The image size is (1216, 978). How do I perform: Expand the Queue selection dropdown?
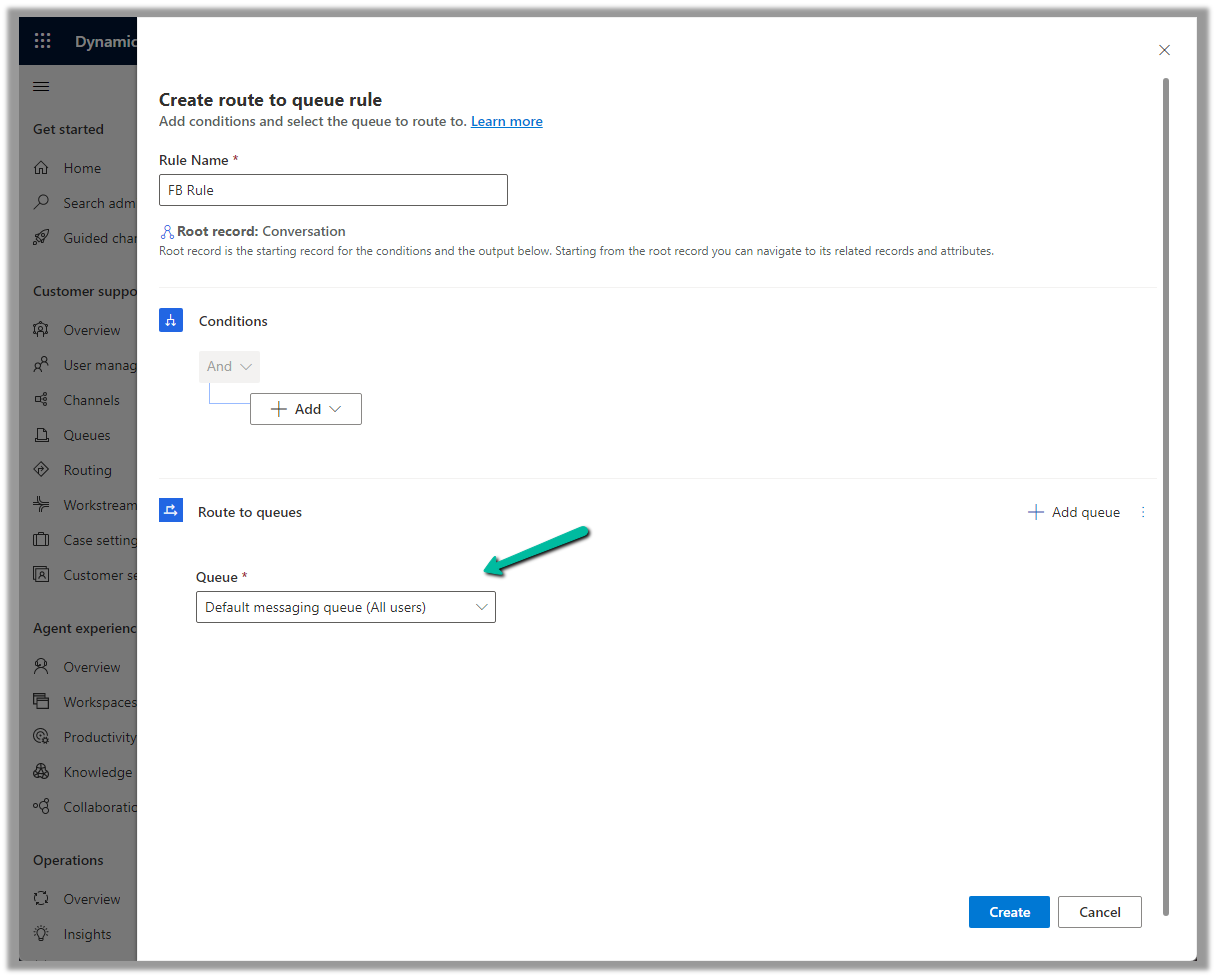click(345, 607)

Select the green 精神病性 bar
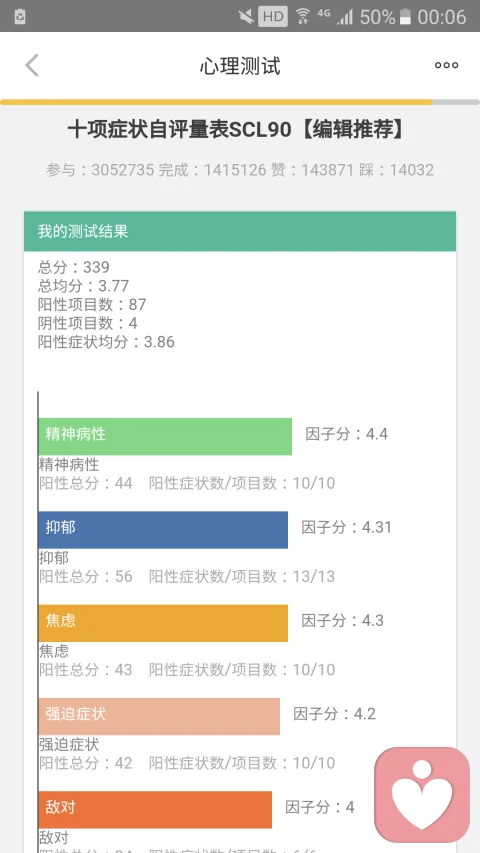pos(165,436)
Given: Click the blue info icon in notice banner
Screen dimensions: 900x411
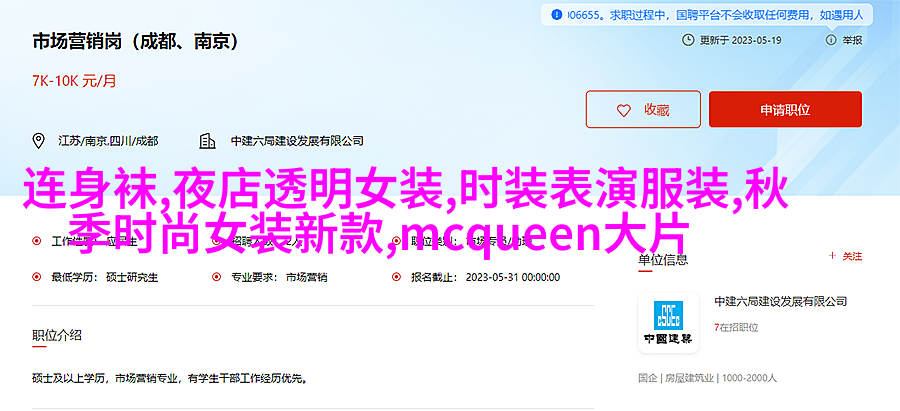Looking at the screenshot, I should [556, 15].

⁂

**What the task requires**: Each record above needs to be retyped exactly, without any pictures.

**Answer space**:
The image size is (1216, 978). How do I perform: Expand the Queue selection dropdown?
click(345, 607)

Select the green 精神病性 bar
pos(165,436)
Given: Click the blue info icon in notice banner
Screen dimensions: 900x411
Looking at the screenshot, I should [556, 15].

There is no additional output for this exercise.